With Dry Needling and Western Acupuncture very fine needles are used with this treatment to penetrate through skin and reach deeper structures such as fascia, muscle, ligaments, scar tissue and even bone.

What does dry needling and acupuncture achieve?

With manual needle stimulation, trigger points within muscles can be released resulting in relief of muscular pain. Dry Needling can also be used to stimulate tissue, healing in ‘slow to heal’ conditions by reactivating the body inflammatory and resolution mechanisms. Painful tendons, ligaments, muscles and bone surface can be targeted with needling to activate pain relief via nerve pathways to pain recognition centres within the brain.

Often used in the treatment of

  • Posture
  • Range of joint motion
  • Muscle strength
  • Muscle balance


  • Needles cause minimal discomfort
  • Thin, flexible and strong needles are used
  • All needles surgically sterile and disposed of after use

Common questions

Why Dry Needling?

Dry Needling releases muscle tension and reduces pain by targeting trigger points with the use of special single-use sterile fine needles, also known as acupuncture needles. Dry Needling is an effective treatment and you will often experience immediate pain relief as your muscles relax and it is often less painful than deep tissue massage.

How does it work?

A very small needle is used to penetrate the skin targeting painful trigger points. The penetration of the needle will cause a local reaction, improving blood flow and releasing tight bands in the muscle.

What types of conditions benefit from Dry Needling?

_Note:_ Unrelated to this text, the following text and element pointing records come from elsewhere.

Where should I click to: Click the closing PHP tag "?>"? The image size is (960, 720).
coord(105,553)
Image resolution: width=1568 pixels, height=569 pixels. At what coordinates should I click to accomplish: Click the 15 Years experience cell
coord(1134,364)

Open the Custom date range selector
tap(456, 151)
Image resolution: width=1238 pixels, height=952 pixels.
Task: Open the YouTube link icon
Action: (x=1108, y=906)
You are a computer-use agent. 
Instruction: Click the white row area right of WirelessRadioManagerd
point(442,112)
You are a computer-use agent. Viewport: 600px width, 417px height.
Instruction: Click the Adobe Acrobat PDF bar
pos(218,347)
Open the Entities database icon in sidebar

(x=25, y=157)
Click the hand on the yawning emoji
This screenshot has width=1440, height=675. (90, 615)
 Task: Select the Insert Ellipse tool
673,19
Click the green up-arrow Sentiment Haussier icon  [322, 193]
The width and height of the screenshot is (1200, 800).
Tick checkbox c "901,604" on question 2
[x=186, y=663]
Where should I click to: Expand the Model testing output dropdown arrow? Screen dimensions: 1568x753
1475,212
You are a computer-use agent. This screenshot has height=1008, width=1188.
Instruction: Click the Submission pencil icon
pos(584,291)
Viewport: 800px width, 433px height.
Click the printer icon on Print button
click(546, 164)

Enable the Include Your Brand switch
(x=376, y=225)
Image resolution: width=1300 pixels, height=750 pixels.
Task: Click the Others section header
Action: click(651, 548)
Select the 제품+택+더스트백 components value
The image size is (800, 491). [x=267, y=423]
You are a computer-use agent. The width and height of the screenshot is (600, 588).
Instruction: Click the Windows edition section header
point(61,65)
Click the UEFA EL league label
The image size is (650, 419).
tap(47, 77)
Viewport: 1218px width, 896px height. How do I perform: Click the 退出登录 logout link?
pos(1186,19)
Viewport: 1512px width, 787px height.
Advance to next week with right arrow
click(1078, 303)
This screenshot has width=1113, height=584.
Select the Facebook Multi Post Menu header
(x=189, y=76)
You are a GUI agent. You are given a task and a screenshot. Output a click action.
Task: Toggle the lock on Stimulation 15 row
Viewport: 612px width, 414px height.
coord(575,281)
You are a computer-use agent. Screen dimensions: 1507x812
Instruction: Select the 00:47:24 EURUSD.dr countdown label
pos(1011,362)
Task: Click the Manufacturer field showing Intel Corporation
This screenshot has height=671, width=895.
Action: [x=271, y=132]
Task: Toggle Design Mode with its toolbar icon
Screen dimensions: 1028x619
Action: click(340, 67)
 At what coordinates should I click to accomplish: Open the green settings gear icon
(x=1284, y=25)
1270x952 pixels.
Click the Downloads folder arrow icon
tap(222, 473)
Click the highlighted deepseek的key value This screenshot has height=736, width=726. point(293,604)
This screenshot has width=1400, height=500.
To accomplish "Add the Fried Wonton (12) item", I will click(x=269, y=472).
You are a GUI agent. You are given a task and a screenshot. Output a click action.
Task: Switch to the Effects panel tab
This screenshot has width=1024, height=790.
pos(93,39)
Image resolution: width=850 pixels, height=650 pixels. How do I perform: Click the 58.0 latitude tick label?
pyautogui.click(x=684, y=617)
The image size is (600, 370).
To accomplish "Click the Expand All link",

Dry Needling may be considered by your physiotherapist in the following conditions:
-Low back pain
-Neck pain
-Pelvic Girdle pain
-Shoulder Dysfunction
-Tennis Elbow
-Knee pain
-Temporomandibular Joint (TMJ) Pain and Dysfunction
-Chronic pain
-Sports injuries
-Muscle tears/ Strains/ Tightness

Is Dry Needling safe?

Yes, it is very safe. All Physiotherapists performing Dry Needling have post-graduate training and will only suggest Dry Needling if they feel you may benefit from it. There are certain factors that may make Dry Needling an unsuitable treatment for you, your physiotherapist will be able to discuss this with you. The needles are surgically sterile, single-use and disposed of correctly.

Does Dry Needling hurt?

You are unlikely to feel the dry needle when inserted. When the needle penetrates the trigger point you may feel a twitch response of the muscle, an ache which quickly settles or nothing at all. Most people will find Dry Needling to be less painful, yet more effective than a deep tissue massage.

Do I need a seperate appointment for Dry Needling?

A seperate appointment is not needed as it is incorporated into your physiotherapy session if deemed appropriate by your physio. Dry Needling is usually performed in conjunction with other treatments such as joint mobilisation, stretching, soft tissue releases and exercise. Dry Needling will only be used as a treatment method with your consent.

How many sessions do I need for Dry Needling?

Your physiotherapist will be able to discuss your specific situation with you, but most people will require more than one session to get the maximum benefit.

Is Dry Needling the same as Acupuncture?

Acupuncture and Dry Needling techniques are similar but their use in treatment and rationale are different.

Dry Needling and ‘Western Acupuncture’ are performed by physiotherapists with post graduate training. It incorporates needling within the western framework of anatomy and neurophysiological principles. Whereas, Acupuncture generally relates to the traditional Chinese medicine based on stimulating the flow of Chi (energy) through the meridians of the body.